* **Tarefa A**
Transcreva sem alterações as linhas da listagem, começando na que contém "618x1097 pixels." e terminando na que contém "Open the Terrain", ambas incluídas.

* **Texto da página**

A liberdade de imprensa, no Brasil, não foi cassada por decreto ou ordem judicial – ainda -, mas está sendo minada por um processo mais insidioso e eficaz: o cerco institucional, judicial, econômico e digital. Não há censura declarada, mas há perseguição seletiva e silenciamento funcional. E isso é ainda mais perigoso, porque se traveste de legalidade, boas intenções e algoritmos. Lobo em pele de cordeiro é pouco.

O Brasil figura na desonrosa 110ª posição no ranking do Repórteres Sem FronteirasWorld Press Freedom Index 2025 -, em uma zona classificada como “problemática”. Os principais motivos são: fragilidade das redações, violência contra jornalistas e instrumentalização do Judiciário para intimidar repórteres e veículos independentes. Dados da ONG Artigo 19 revelam que, só no governo Bolsonaro, foram registradas mais de 580 agressões a jornalistas, entre ataques físicos, virtuais e processos judiciais com caráter intimidatório. E a troca de governo não alterou a lógica: a diferença está apenas no estilo da pressão. Meses atrás, Dias Toffoli pediu investigação sobre a Transparência Internacional com base em informações falsas, segundo a própria entidade.

* **Tarefa B**
Diga se cada afirmação abaixo concorda com o texto sobre liberdade de imprensa. Responda sim ou não e cite as palavras do texto que decidem.
(i) O Brasil ocupa a 110ª posição no ranking da Repórteres Sem Fronteiras.
(ii) A troca de governo mudou a lógica da pressão sobre jornalistas.
(iii) Há censura declarada no Brasil.

* **Material fornecido**
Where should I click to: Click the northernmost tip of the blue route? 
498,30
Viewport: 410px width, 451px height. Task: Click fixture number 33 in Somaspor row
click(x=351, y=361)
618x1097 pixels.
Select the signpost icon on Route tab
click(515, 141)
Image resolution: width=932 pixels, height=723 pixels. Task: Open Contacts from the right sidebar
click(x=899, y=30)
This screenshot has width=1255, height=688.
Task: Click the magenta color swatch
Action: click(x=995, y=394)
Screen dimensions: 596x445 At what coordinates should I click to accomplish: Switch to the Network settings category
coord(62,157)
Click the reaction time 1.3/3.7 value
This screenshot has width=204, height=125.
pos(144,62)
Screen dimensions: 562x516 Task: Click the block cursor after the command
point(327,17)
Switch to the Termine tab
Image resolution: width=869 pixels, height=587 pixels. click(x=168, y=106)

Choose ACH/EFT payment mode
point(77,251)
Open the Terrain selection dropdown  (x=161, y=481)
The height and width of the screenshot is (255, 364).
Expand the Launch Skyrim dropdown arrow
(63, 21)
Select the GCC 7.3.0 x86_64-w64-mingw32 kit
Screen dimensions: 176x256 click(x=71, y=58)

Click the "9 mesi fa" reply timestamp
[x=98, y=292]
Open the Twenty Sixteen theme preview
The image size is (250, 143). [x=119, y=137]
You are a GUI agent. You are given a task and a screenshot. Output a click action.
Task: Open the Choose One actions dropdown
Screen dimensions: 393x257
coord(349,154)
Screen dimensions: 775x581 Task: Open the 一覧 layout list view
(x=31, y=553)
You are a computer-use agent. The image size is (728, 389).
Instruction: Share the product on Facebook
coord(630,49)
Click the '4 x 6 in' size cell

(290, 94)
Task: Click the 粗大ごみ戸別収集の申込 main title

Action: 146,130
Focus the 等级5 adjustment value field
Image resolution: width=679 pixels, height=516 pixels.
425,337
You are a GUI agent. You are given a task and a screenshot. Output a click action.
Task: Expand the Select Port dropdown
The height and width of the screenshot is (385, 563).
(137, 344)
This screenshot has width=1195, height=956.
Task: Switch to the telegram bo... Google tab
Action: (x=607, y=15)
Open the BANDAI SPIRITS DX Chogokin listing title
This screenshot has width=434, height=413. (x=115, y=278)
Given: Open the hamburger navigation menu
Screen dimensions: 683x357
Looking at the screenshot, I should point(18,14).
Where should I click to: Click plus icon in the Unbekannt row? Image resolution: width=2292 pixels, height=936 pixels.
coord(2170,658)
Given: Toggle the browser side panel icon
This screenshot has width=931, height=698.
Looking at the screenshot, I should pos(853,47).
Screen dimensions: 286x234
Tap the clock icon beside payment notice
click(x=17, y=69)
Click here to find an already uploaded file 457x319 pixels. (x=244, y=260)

* **Resposta esperada A**
618x1097 pixels.
Select the signpost icon on Route tab
click(515, 141)
Image resolution: width=932 pixels, height=723 pixels. Task: Open Contacts from the right sidebar
click(x=899, y=30)
This screenshot has width=1255, height=688.
Task: Click the magenta color swatch
Action: click(x=995, y=394)
Screen dimensions: 596x445 At what coordinates should I click to accomplish: Switch to the Network settings category
coord(62,157)
Click the reaction time 1.3/3.7 value
This screenshot has width=204, height=125.
pos(144,62)
Screen dimensions: 562x516 Task: Click the block cursor after the command
point(327,17)
Switch to the Termine tab
Image resolution: width=869 pixels, height=587 pixels. click(x=168, y=106)

Choose ACH/EFT payment mode
point(77,251)
Open the Terrain selection dropdown  (x=161, y=481)

* **Resposta esperada B**
(i) Sim: "O Brasil figura na desonrosa 110ª posição"
(ii) Não: "a troca de governo não alterou a lógica"
(iii) Não: "Não há censura declarada"